Uncertain sales, Elon Musk messed up… Tesla suffered in the stock market in 2022
Tesla lost two-thirds of its value on the stock market in 2022, a victim of fears over demand for electric vehicles, frustration with Elon Musk’s struggles at the head of Twitter and the end of easy money on Wall Street.
However, the manufacturer increased its deliveries by 45% in the first three quarters, despite supply problems, and generated nearly 9 billion dollars in revenue during this period despite a sharp increase in costs.

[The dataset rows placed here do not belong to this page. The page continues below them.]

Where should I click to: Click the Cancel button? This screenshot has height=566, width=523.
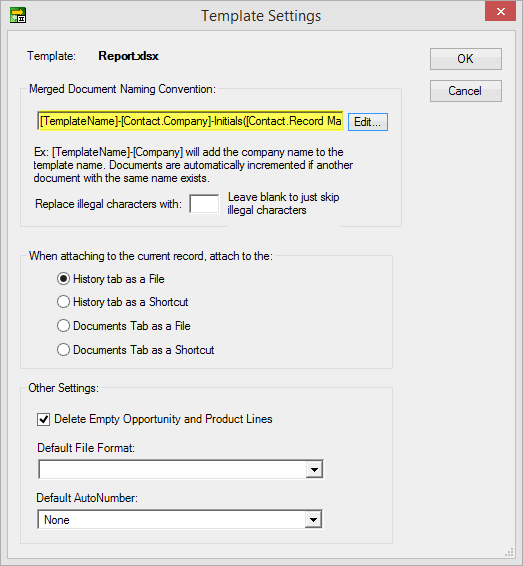(466, 91)
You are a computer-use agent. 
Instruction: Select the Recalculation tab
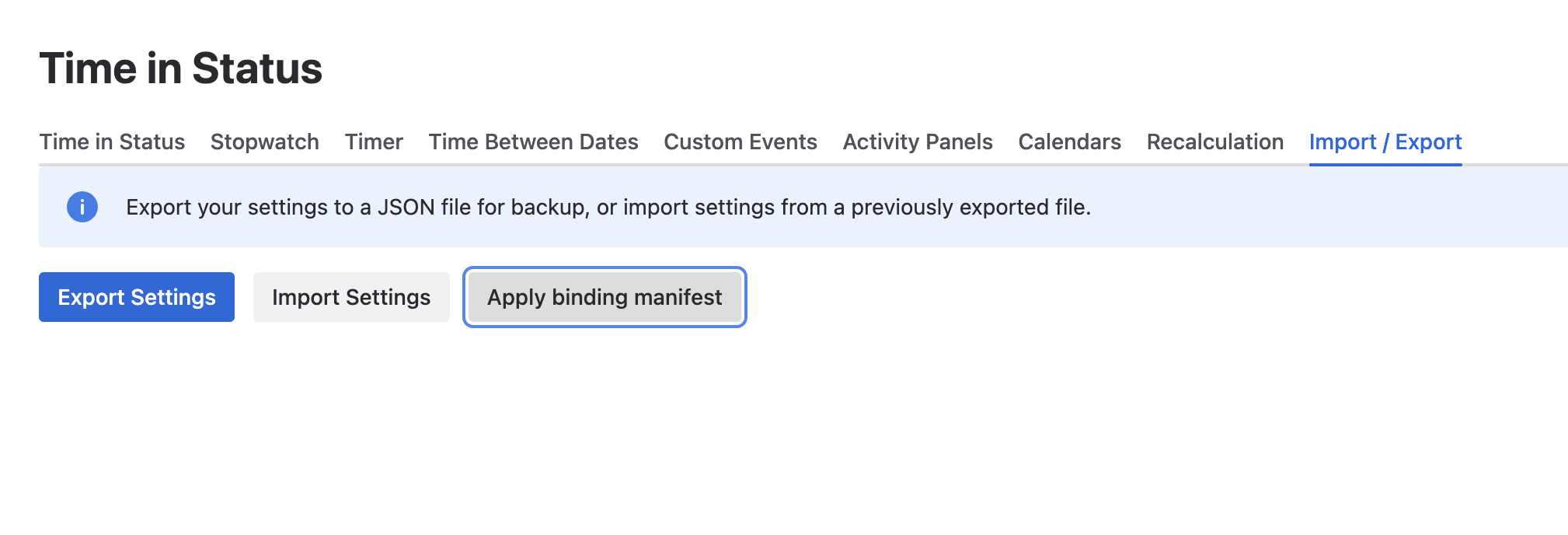pyautogui.click(x=1214, y=142)
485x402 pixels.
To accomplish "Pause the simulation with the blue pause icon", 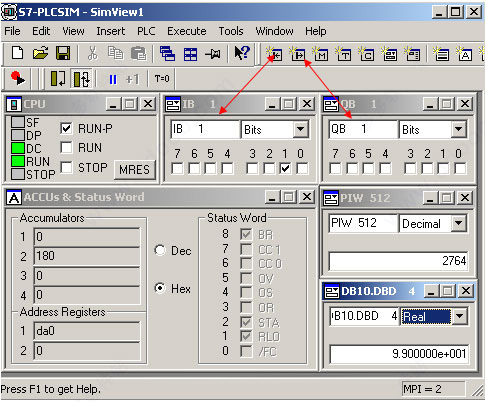I will (113, 79).
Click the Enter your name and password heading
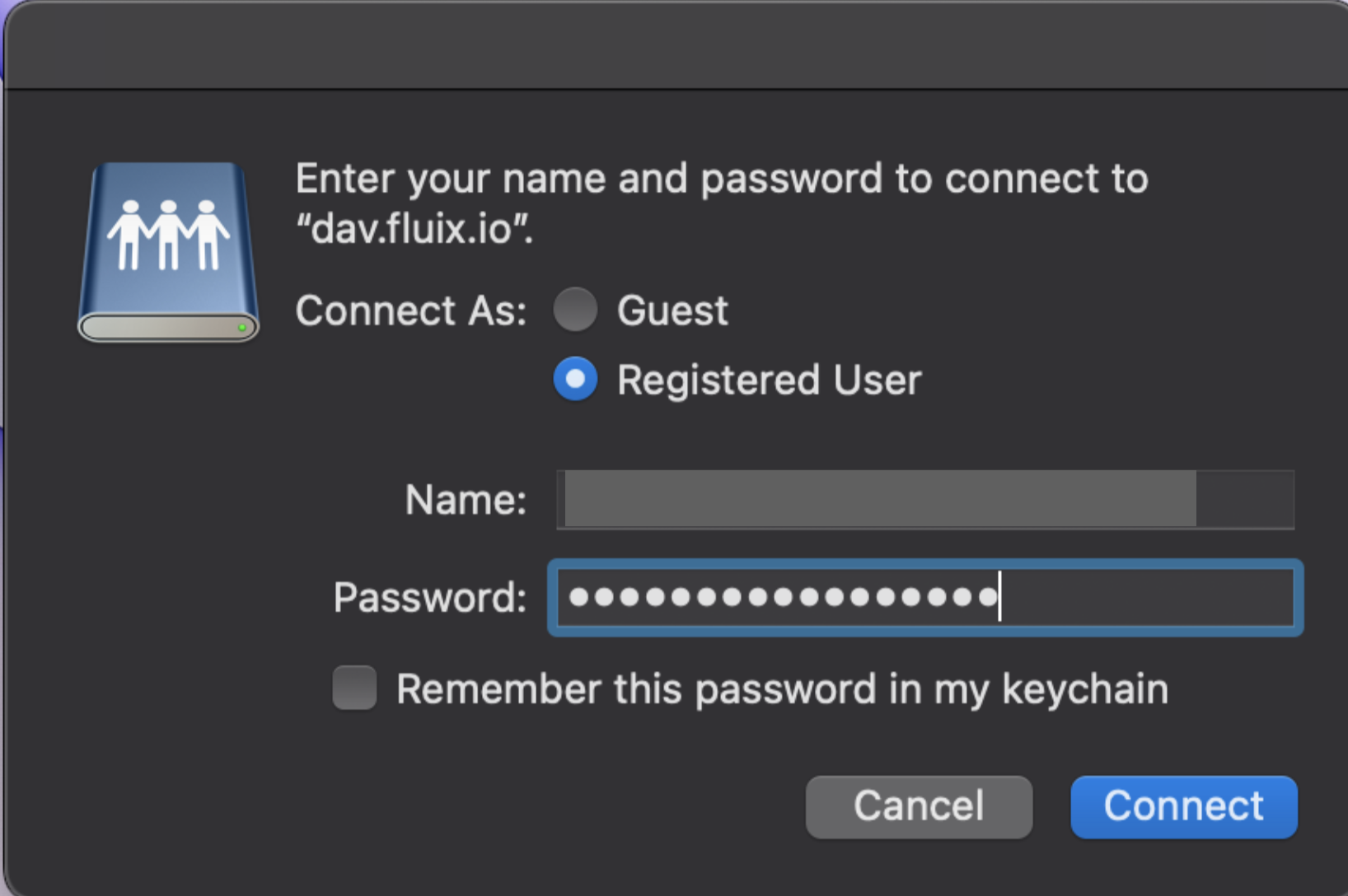This screenshot has height=896, width=1348. click(721, 179)
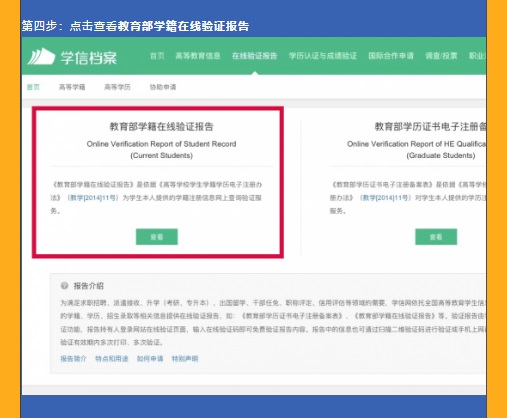
Task: Open 教学[2014]11号 link in right card
Action: tap(385, 198)
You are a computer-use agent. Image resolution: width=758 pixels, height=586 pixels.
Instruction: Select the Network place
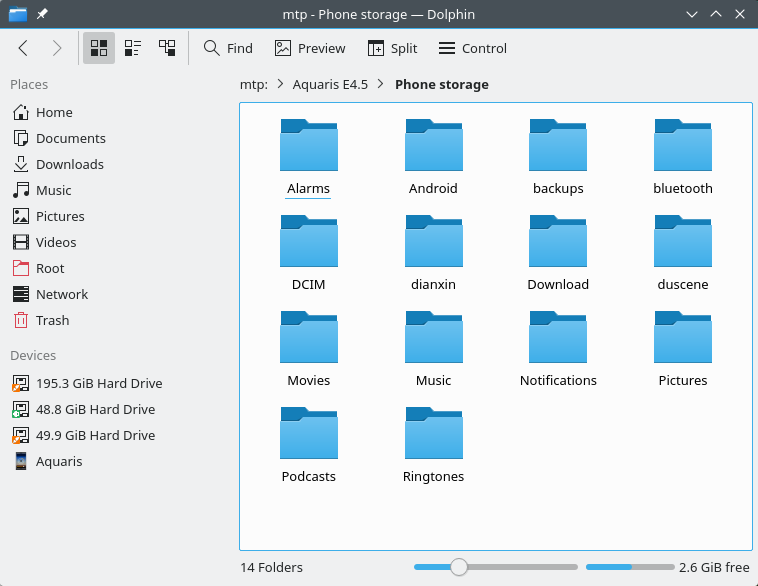tap(62, 294)
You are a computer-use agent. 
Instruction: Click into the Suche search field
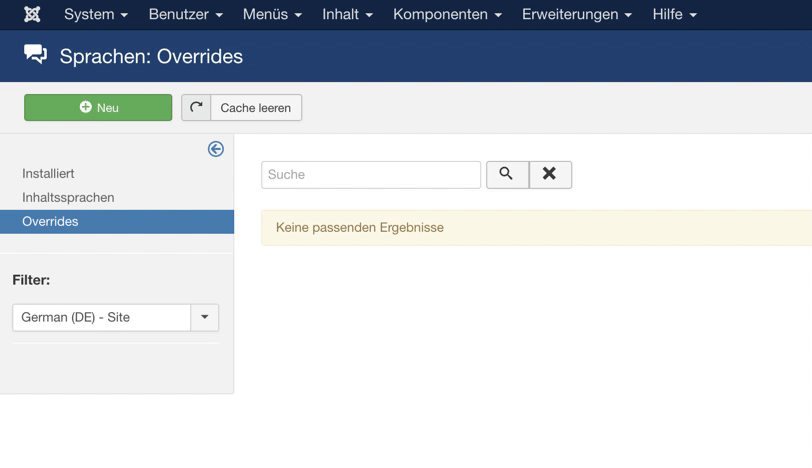click(371, 174)
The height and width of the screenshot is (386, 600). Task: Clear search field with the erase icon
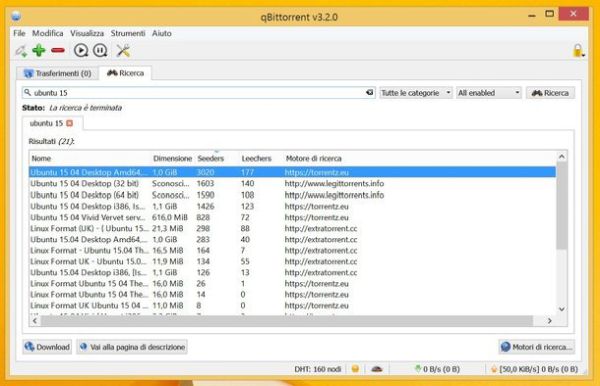[369, 93]
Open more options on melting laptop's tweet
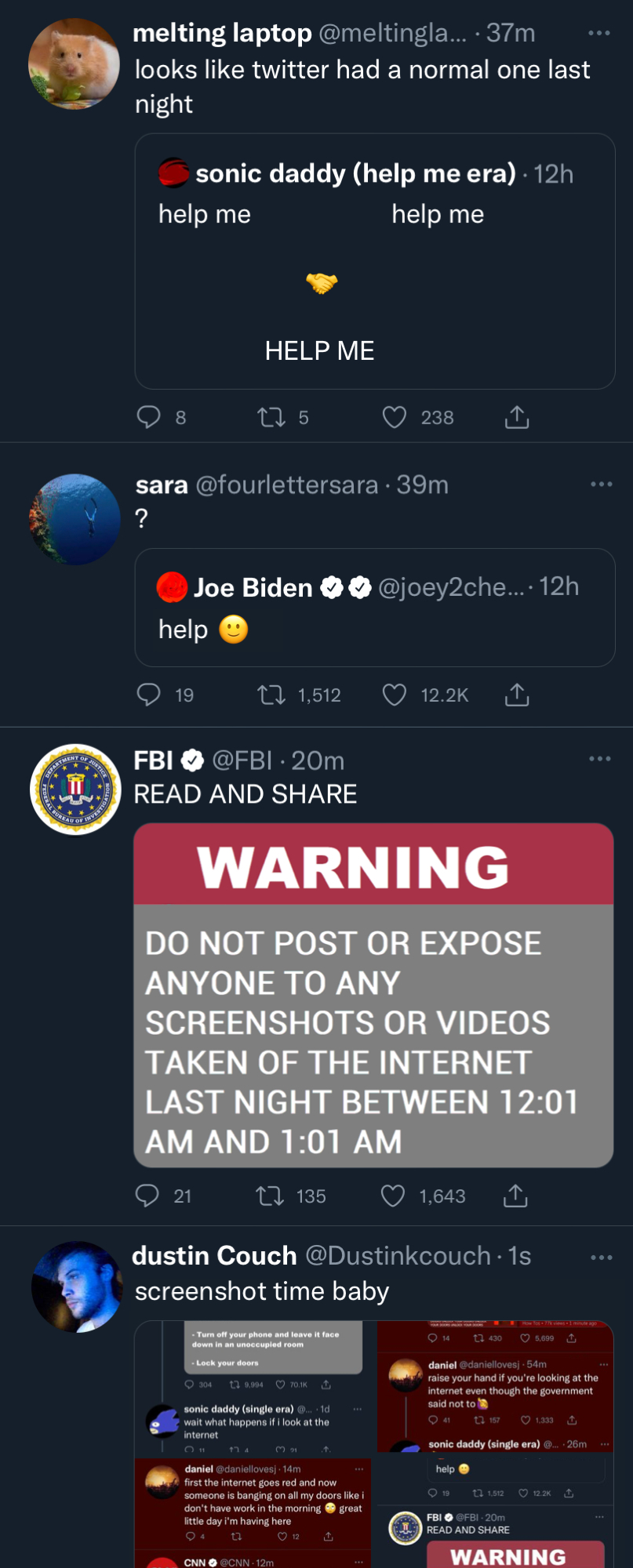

But this falls short of the long-term goal of increasing deliveries by 50% per year.
Stronger competition
And observers worry about a slowdown in sales. In the past two years, demand has exceeded supply in the electric car market, but this trend should “reverse” in 2023, said Adam Jonas, analyst for Morgan Stanley. “Between the deteriorating macroeconomic environment, unaffordable prices for many and growing competition, there are obstacles to overcome. »
Many traditional manufacturers now offer electric versions, whether Ford, General Motors, Nissan, Hyundai, Kia or Volkswagen. And in the category of luxury cars entered Mercedes-Benz, BMW, Audi, Polestar, Lucid and Rivian.
Production in China has been suspended
Tesla still dominates in the United States with a 65% market share in the first nine months of the year, but it is less than 79% in 2020 and this figure should drop to less than 20% in 2025, predict S&P Global analysts. To boost sales in the fourth quarter, the group offered unusual promotions in the country.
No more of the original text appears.